# Boer Buck Critique?



## kyndal_98 (Feb 9, 2014)

Name: Full Throttle

DOB: 12-19-13 (18 months)

Dam: Rowe's Boer Goats Rebel

Sire: RED5 Revolutionary 

My Pros: Wide chest, excellent spring if rib, wide butt, good overall structure

My Cons: Short neck, weak in back pasterns, lacks in length

Fell free to add any of your own pros and cons. Any and all will be appreciated! He is rough clipped nothing fancy.This buck will be showing at the 2014 Indiana State Fair! 

Thanks for the feedback!
-Prairie View Boer Goats 

prairieviewboergoats.com


----------



## Tenacross (May 26, 2011)

I kind of like him. He needs a constructive hoof trim. He's rolling over on the outside to the inside and it's messing with his structure. You don't want that with a goat as big as him. If his back feet need as much work as his fronts, that might account for you worrying about his back pasterns. I don't like his pigment. Some Boer's have a lighter pigment that is fully there, but just not very dark. This buck _might_ be one of those, but this is not my preferred. He is very deep in the twist. You could do a LOT worse. If his bite and teat structure are perfect, I would forgive more. IF they are not, not so much.


----------



## Dani-1995 (Mar 11, 2011)

His pigment appears to be violet. Which is acceptable but some judges will DQ. I agree with the hoof trimming big time. They need some serious work. He also wants to dip a lot behind his shoulders which tells me two things... He's either loose or tight. Other wise he is nice looking. Luke the depth of twist and terminal traits he has.


----------



## HoosierShadow (Apr 20, 2010)

I am no pro on conformation, but I have to agree with the others. Serious hoof trimming needs to be done because IMO it's hard to get a good look if he can't stand correctly.
Otherwise the only thing I think that bothers me is his back, but hard to say how much of a dip his back has until his feet are corrected.

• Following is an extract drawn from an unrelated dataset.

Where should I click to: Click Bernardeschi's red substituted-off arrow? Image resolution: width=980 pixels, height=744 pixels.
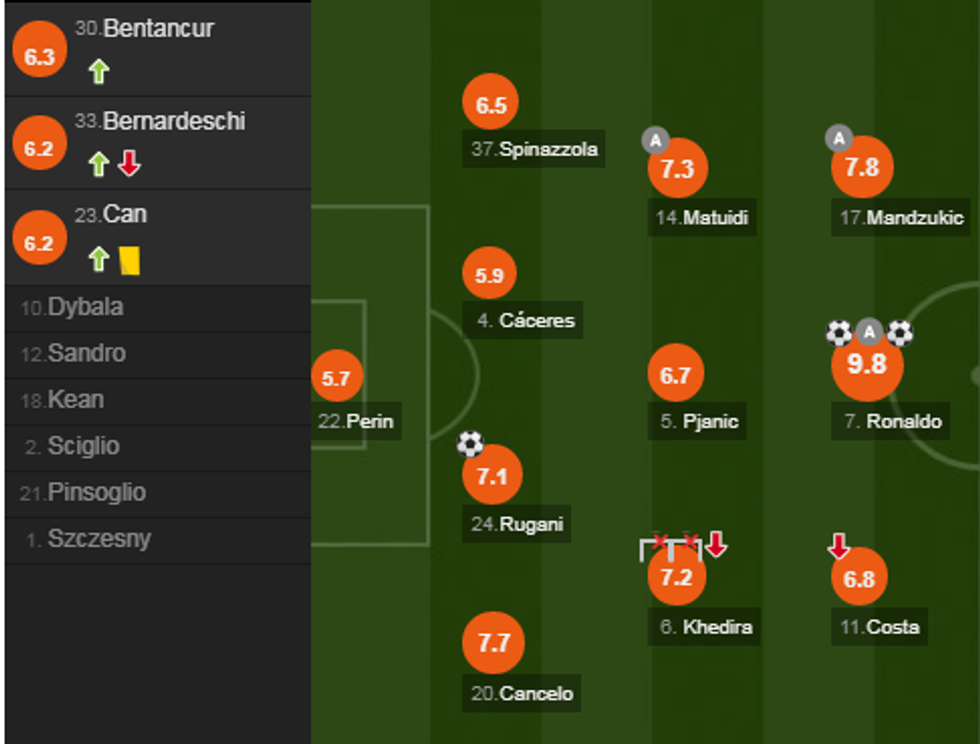(x=129, y=164)
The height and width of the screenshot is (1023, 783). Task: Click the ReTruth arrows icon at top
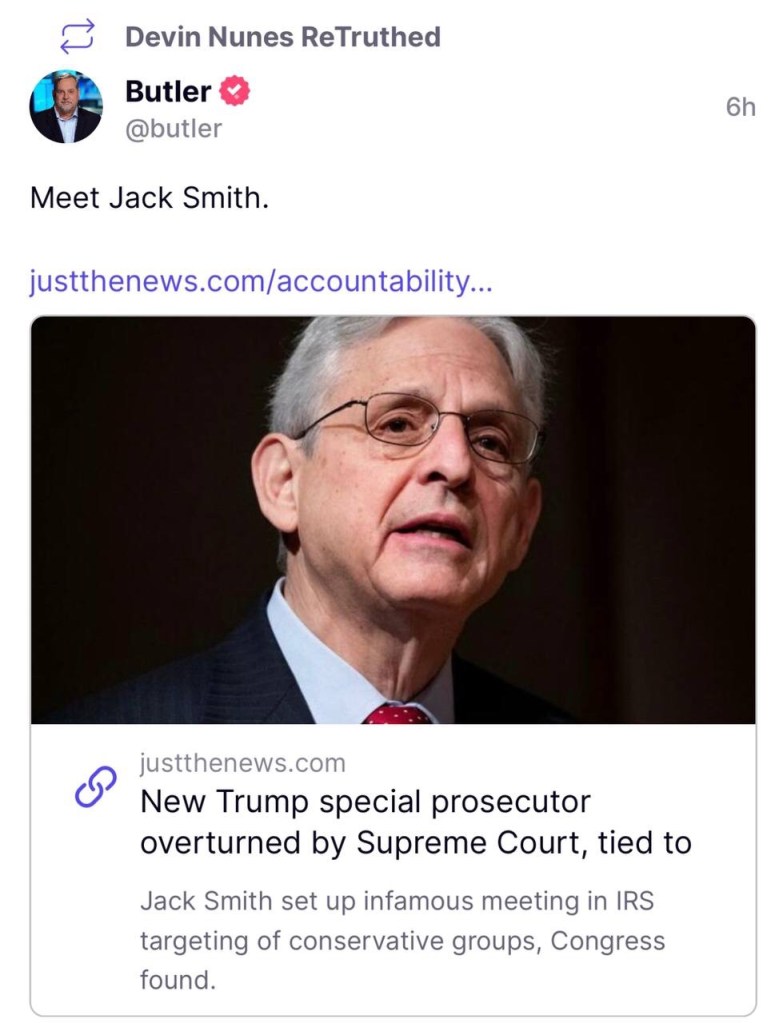(77, 37)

Otherwise, I think he's very nice, looks like a big boy!

BTW, if you are deficient in anything such as copper or selenium, I will supplement him. 
My son had a young buck that when we got him his feet needed work, and his pasterns were down. His front feet, he was walking on his heels with his toes pointed up. A few routine trims didn't fix the issue completely, but he was instantly better the day after his Bo-Se shot  You'd never have thought he ever had an issue.


----------



## Little-Bits-N-Pieces (Apr 7, 2013)

I really like the overall looks of him, aside from the light pigment, and the serious need for some corrective trimming. I think he would stand way more correctly on nice feet.


----------



## Crossroads Boers (Feb 19, 2011)

I agree.  ^ I like him!


----------



## JT3 (May 1, 2011)

I'd certainly be worried about his front feet more than the back. Those hoofs need to be trimmed so he isnt splayfooted as he appears there.

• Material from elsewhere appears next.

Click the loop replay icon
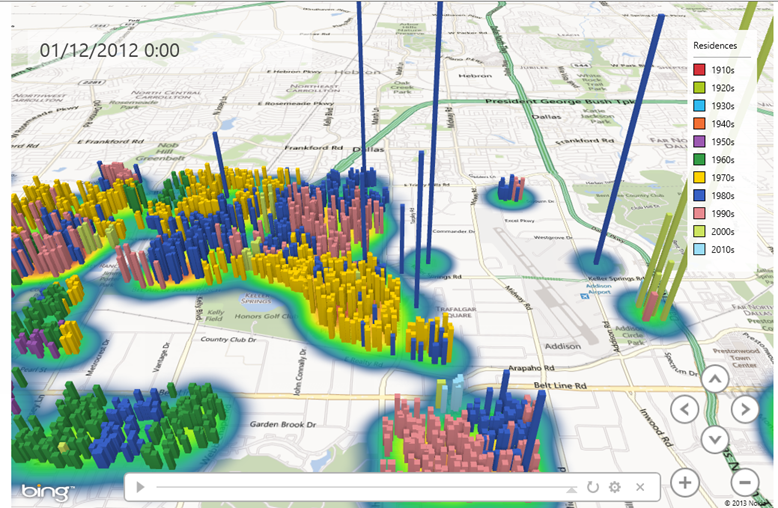778x508 pixels. pyautogui.click(x=592, y=487)
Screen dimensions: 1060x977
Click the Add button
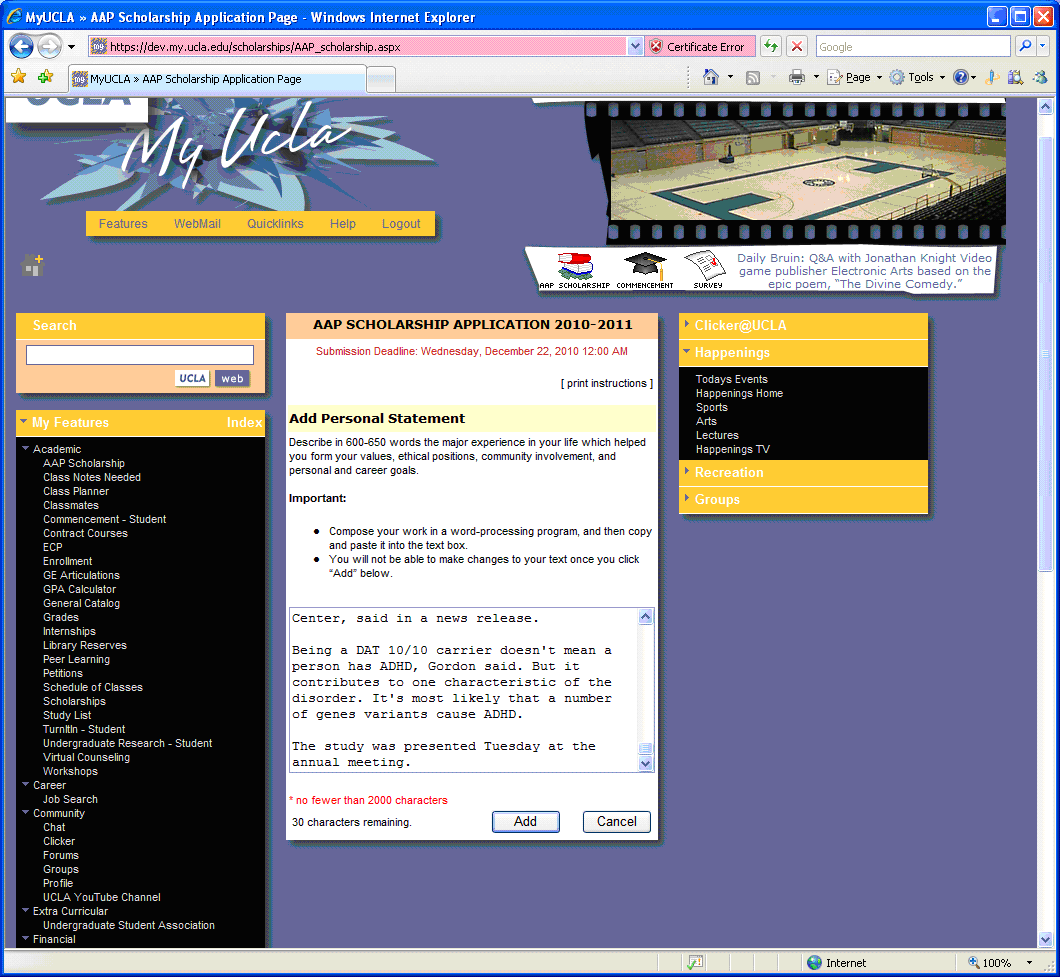(x=525, y=822)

He is quite wide from front to back and has a really deep hip and lower one third of his leg. 

I think he has a great head about him...and decent masculinity for his age(looks young)

As far as the back goes, I think its because his neck is so heavy and thick...has he been working/breeding lately or been around any hot does? 

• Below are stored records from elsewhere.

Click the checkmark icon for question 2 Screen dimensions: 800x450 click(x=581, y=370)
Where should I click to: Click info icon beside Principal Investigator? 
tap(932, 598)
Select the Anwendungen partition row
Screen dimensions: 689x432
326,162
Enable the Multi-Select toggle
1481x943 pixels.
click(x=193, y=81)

He has plenty of bone and blends well at all angles...but as others mentioned, get him in the sun to work on that tail head and get those feet trimmed.


----------



## kyndal_98 (Feb 9, 2014)

Thanks for all the great advice! Yes I know his feet are quite atrocious. After the pictures were taken I worked on them some not. They look better now. And yes he has been working with a few girls. Once he is done with them he will be back outside and get a nice pigment.


----------



## toth boer goats (Jul 20, 2008)

I agree with what has been said.


----------



## GTAllen (Jul 22, 2012)

cons: His hornset is awfully tight to his head and neck. He looks loose. Could use some more loin. Could use some more bone. Shy pigment. Needs some good hoof maintenance to correct stance. Appears a little short in height for age(but has a lot of growing left)

pros: Deep hip, Wide over the top, good spring of rib, base width, deep twist


----------



## JT3 (May 1, 2011)

I will respectfully disagree with some of the things you stated as cons.

His neck is swollen up from breeding does so that will make the horns and neck look different that normal. I think the horns are fine...it says NOTHING in the breed standards about horns like that.

He has plenty of loin...loin being from the point of the last rib to the point of the hip...that side angle you see that he is actually a pretty long buck in terms of extension in that area.

Bone...he is standing on a large circumference of bone. He certainly isn't frail or fine boned by any means. 

He has plenty of muscle and power...but if he runs into a powerhouse buck, his topline is going to hurt him...he tends to be a little weak right behind the shoulders, now that I get another look at him.

Pigment looks fine on 2nd look.

With that said, he is a good buck...Id certainly love to have him on my farm. 

A little tip...before you show him, this may take practice but...right on the bridge of his nose I would trim some of that hair to make it have a more rounded half moon roman appearance to his face...as it is not there seems to be a little bit of a peak and makes the forehead flatter than it really is...trim that down and it will hide/cover that up.


----------